第1話

文字数 1,522文字

 あさになり、まこは、めをさましました。ところが、へやはまっくら。
「パパ、ママ、どこにいるの?」
「まこちゃん、たいへんだ!」
 とつぜんこえがして、まこはびっくり。
「だれ!?」
「ぼくのなまえは、マックラ―。きみのパパとママ、さらわれちゃった!」
「どういうこと!?」
「よふかしおばけのしわざだよ。よるおそくまでおきているひとを、さらっていくんだ。」
「マックラ―も、おばけなの?」
「ちがうよ。きみの、みかたさ。いっしょにパパとママをたすけよう。」
「う、うん。でも、どうやって? こんなにまっくらじゃ、なにもみえない。」
「おっと、ごめん。あかるくするね。せーの!」
 ぱっと、とつぜんへやがあかるくなりました。すると、まくらが、ぴょんとまこのむねにとびこみました。
「マックラ―って、まくらだったのね!」
「ぼくは、まわりをくらくしたり、あかるくしたりできるんだ。さあ、よふかしおばけのくにへ、しゅっぱつだ。せーの!」
びゅうっと、つよいかぜがふいて、まこはおもわずめをつむりました。おそるおそるあたりをみわたすと、ひろいばしょに、おとなたちがなんにんもいました。みんな、うつろなひょうじょうで、スマホやテレビをみています。
「ここにくると、ねることをわすれてしまうんだ。」
「パパとママがいたわ! ねえ、かえろう! ここにいちゃだめよ!」
 まこは、パパとママをゆさぶりましたが、ふたりともなにもいわず、がめんばかりをみつめています。
 すると、よふかしおばけがあらわれました。くろいおおきなかげのなかに、ふたつのめがきみわるくひかっています。

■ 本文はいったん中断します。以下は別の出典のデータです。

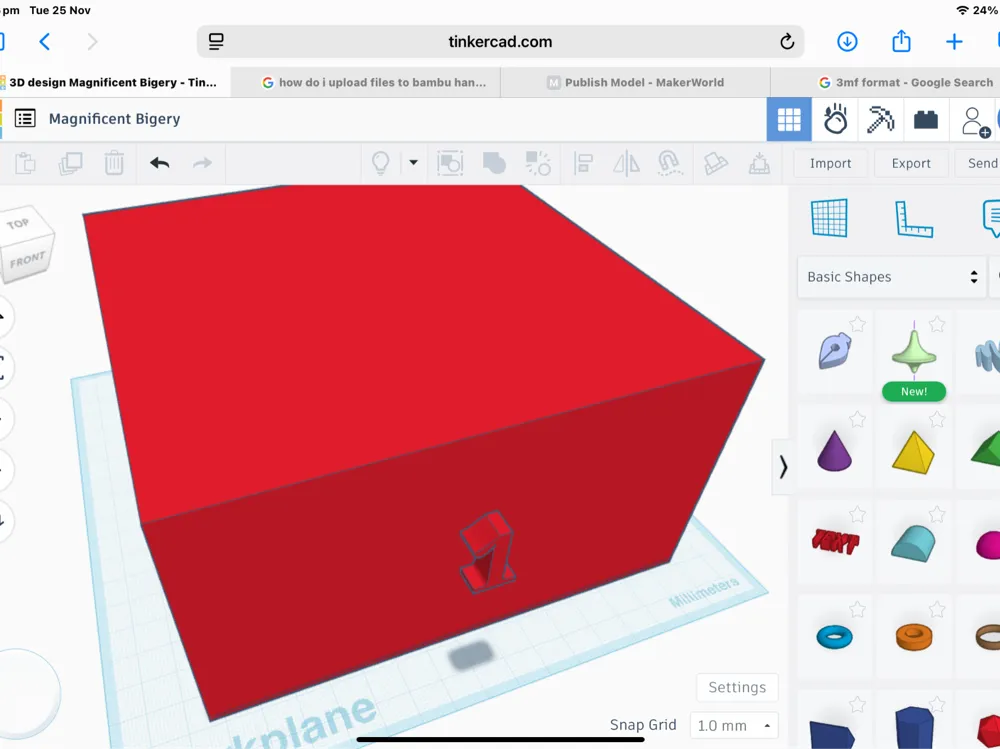Click the Export button
This screenshot has height=750, width=1000.
click(911, 163)
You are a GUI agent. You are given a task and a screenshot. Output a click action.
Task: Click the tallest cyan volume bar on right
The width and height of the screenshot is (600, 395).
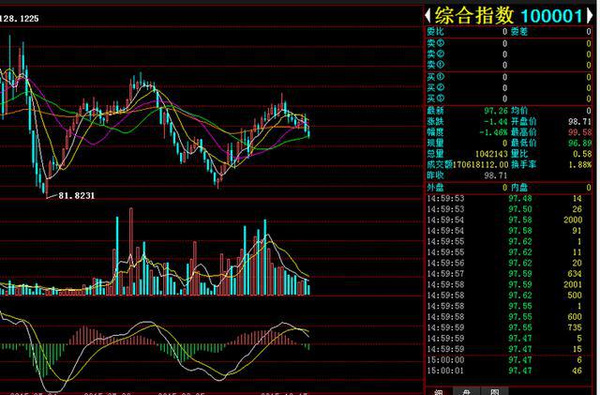265,257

「むだむだ。ここはやつらにとって、いごこちがいいのさ。」
 まこは、にげだしたいきもちをぐっとおさえて、マックラ―にいいました。
「まっくらにして!」
「わかった。せーの!」
 まっくらやみになっても、スマホのがめんは、ひかったままです。
「ひっひっひ。くらいところでみると、よけいねつきがわるくなりますよーだ。」
 まこは、すうっといきをすって、こもりうたをうたいました。
『うえのまぶたと したのまぶたが なかよくくっついた おやすみなさい またあした』
 あたたかく、やさしいうたごえでした。よふかしおばけのまぶたが、だんだんおもたくなります。
「ねむたくなんかないぞ。ふわあ~。」
 おおあくびをすると、とうとうゴロンとねてしまいました。するとみんなは、ハッと、われにかえりました。
「まこ、ここでなにをしているんだ?」
 パパは、きょとん。
「やったあ! まこちゃん、すごい。」
 マックラ―は、うれしくてとびはねます。
「ママがいつも、うたってくれているの。」
 まこは、むねをはりました。
 そのとき、ひかりかがやくトンネルがあらわれました。
「はやく、この『フトンネール』にはいって!」
 マックラ―は、みんなをトンネルのなかにゆうどうしました。まこも、パパとママのてをひいて、かけだしました。フトンネールのでぐちのさきが、ひかりかがやいています。
 きがつくと、みんな、じぶんのふとんのなかでした。
「なんだか、へんなゆめだったなあ。」
みんなは、くびをひねりましたが、あたたかいふとんのきもちよさにウトウト。すぐにぐっすりねむりました。
 まこたちも、ふとんのなかでした。いつものパパのいびきがきこえてきます。
だいぼうけんからかえってきたまこは、なんだか、まだむねがどきどき。
「どうしよう。ねむれなかったら、よふかしおばけがでてきちゃう。」
 すると、マックラ―のこえが、みみもとできこえました。
「だいじょうぶだよ。ほら。」
「まこ、こもりうたをうたおうか?」
 ママが、まこをやさしくトントン。
「うん!」
 まこは、すぐにぐっすりねむることができました。